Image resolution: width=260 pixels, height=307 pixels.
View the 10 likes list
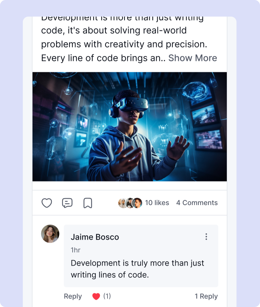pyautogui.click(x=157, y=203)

==

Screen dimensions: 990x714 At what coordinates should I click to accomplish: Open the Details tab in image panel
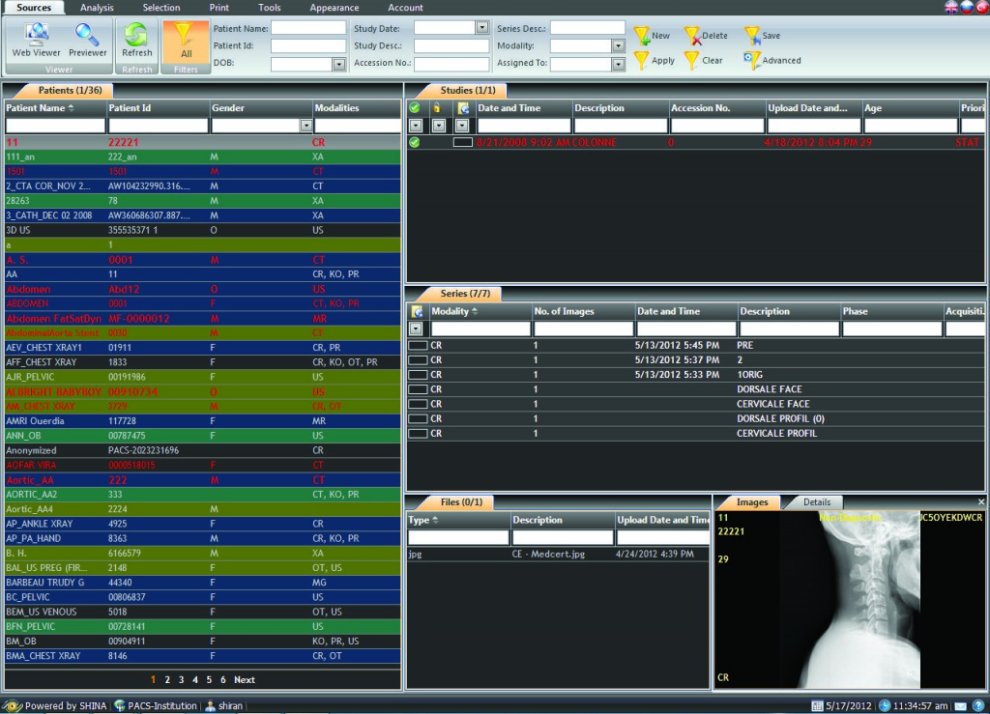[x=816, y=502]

--

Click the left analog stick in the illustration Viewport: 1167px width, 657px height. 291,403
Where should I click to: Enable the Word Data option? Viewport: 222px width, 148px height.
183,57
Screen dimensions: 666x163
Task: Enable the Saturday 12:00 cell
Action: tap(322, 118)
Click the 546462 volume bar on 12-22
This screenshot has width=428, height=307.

#### Problem description
Give only the lines from the one holding "Click the 546462 volume bar on 12-22" through the one holding "This screenshot has width=428, height=307.", each restated exactly as it appears above.

#### Worked solution
Click the 546462 volume bar on 12-22
This screenshot has width=428, height=307.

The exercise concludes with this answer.